Savona. “Vogliamo spingere il Governo ad adottare una riforma del sistema fiscale per far crescere il Paese, sostenendo il lavoro ed i consumi”. Lo ha spiegato il segretario generale della Cisl di Imperia e Savona Claudio Bosio nel corso della presentazione dei contenuti della proposta di riforma fiscale del sindacato.
La Cisl intende raccogliere le firme per la presentazione di una legge delega di iniziativa popolare. “Più risorse a chi lavora, pensionati e aree sociali medio basse con un bonus da mille euro l’anno per tutti i contribuenti con un reddito fino a 40mila euro. Il bonus verrà finanziato con una grande operazione redistributiva e con una imposta sulla grande ricchezza netta. In particolare la Cisl chiede di estendere l’attuale bonus da 80 euro” afferma Bosio.

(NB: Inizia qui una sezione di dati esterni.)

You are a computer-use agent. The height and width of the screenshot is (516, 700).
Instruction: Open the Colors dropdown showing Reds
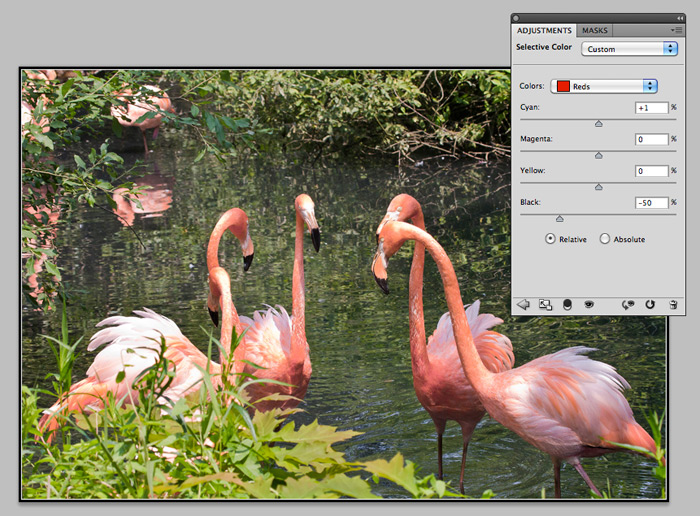[603, 86]
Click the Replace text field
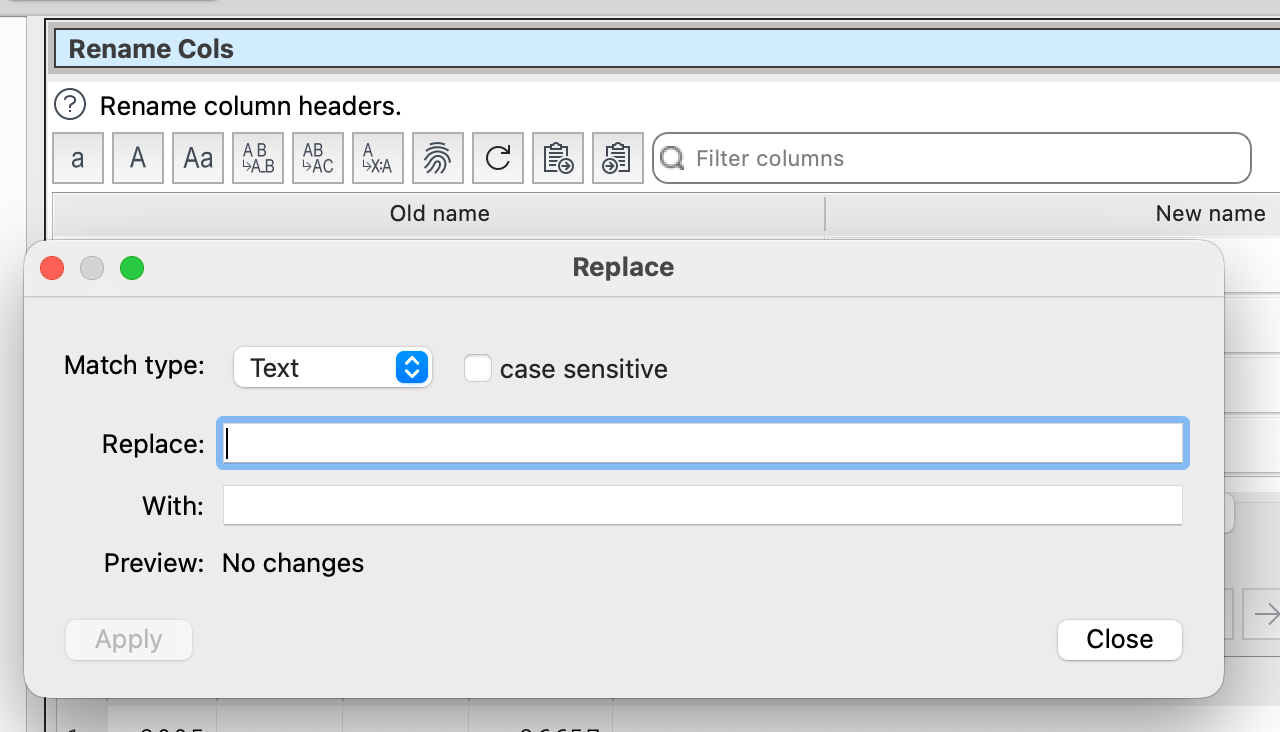Screen dimensions: 1280x732 coord(702,444)
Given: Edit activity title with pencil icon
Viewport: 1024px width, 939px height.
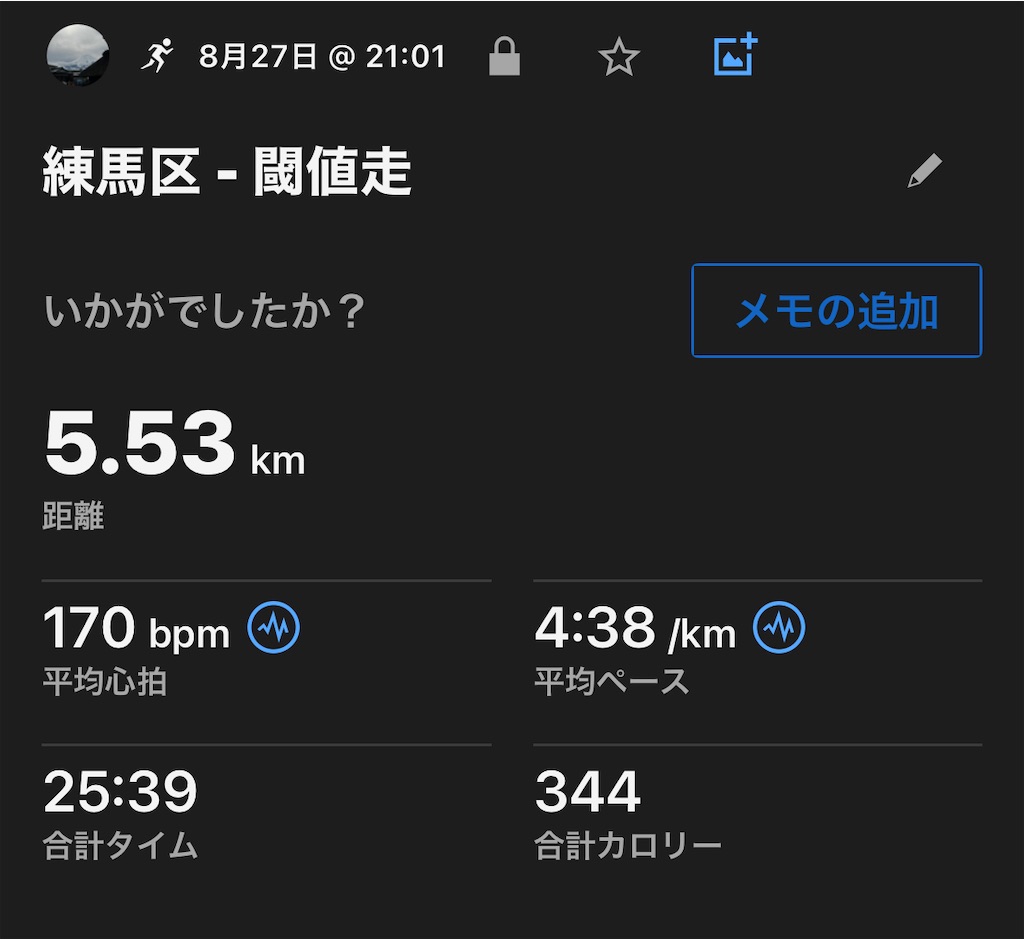Looking at the screenshot, I should pos(925,171).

“La proposta di riforma prevede un bonus da mille euro l’anno per tutti i contribuenti (lavoratori dipendenti, autonomi, pensionati, incapienti) con un reddito fino a 40mila euro ed un bonus di ammontare ridotto e decrescente per i redditi tra 40 e 50 mila euro”.

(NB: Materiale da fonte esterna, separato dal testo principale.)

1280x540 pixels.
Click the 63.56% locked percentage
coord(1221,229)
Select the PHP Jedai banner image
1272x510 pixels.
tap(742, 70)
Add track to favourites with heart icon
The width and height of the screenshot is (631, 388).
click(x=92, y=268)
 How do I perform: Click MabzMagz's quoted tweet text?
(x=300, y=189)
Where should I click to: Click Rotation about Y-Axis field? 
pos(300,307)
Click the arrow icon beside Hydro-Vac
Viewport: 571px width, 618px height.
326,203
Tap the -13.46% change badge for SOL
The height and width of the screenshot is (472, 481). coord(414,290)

E’ poi indispensabile, a giudizio della Cisl, una nuova regolazione delle imposte e tasse locali che preveda un tetto complessivo di tassazione. All’aumentare delle tasse locali il cittadino deve avere una corrispondente riduzione del prelievo fiscale nazionale, con una esenzione dalla prima casa dalla futura local tax.

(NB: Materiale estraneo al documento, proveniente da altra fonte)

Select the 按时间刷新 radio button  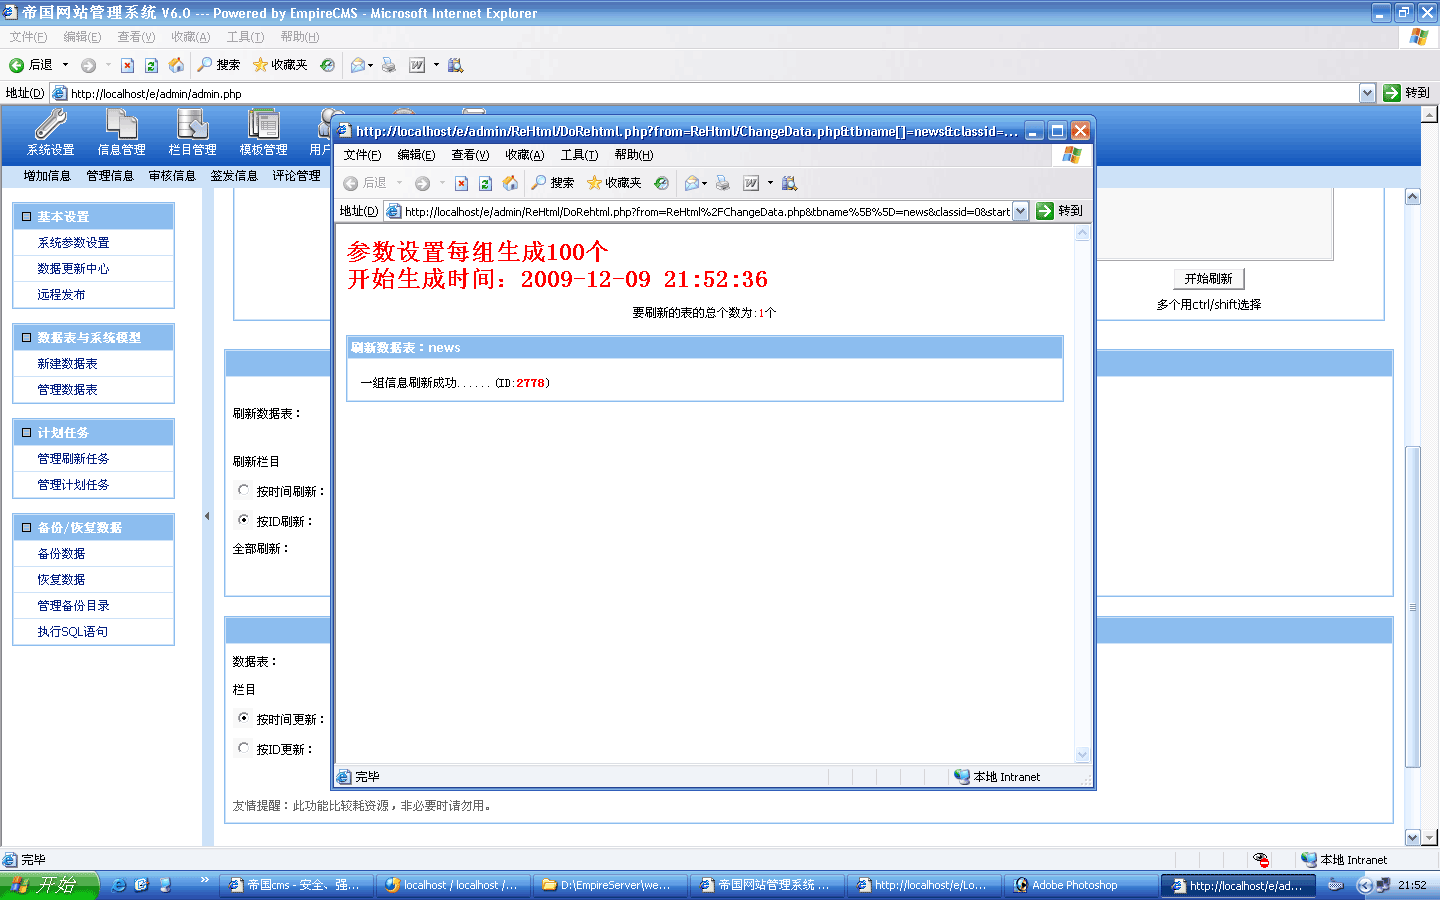(243, 491)
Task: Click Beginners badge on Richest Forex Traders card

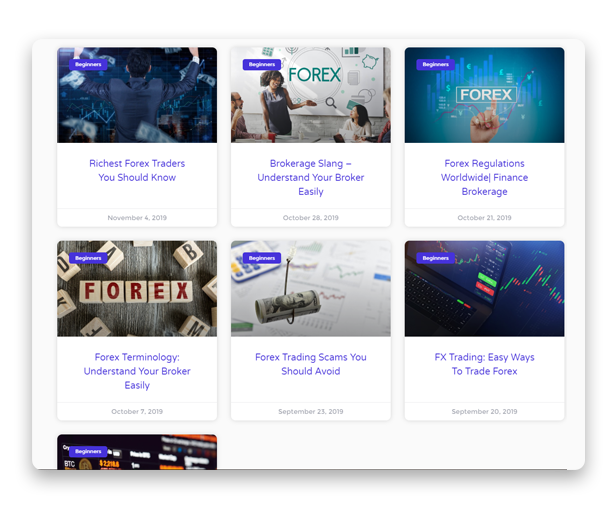Action: click(x=88, y=64)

“Altrettanto indispensabile è ripensare il fisco per la famiglia con un nuovo assegno familiare che aumenti al crescere dei carichi familiari e diminuisca all’aumentare del reddito. A fronte di una ricchezza mobiliare ed immobiliare aumentata in modo esponenziale in una situazione in cui, invece, il lavoro ha finito per essere tassato sempre di più, la Cisl chiede misure di redistribuzione e propone una imposta sulla grande ricchezza netta oltre una soglia di ricchezza fissata a 500mila euro ed escludendo prima casa e titoli di stato”.
“Una patrimoniale con aliquote crescenti che nella misura massima colpisca gli scaglioni di ricchezza superiori al milione di euro, e che serva a reperire le risorse necessarie per finanziare l’estensione del bonus. Ultimo punto della proposta: puntare su un rafforzamento della lotta all’evasione con meccanismi di contrasto di interessi tra venditori e compratori” conclude.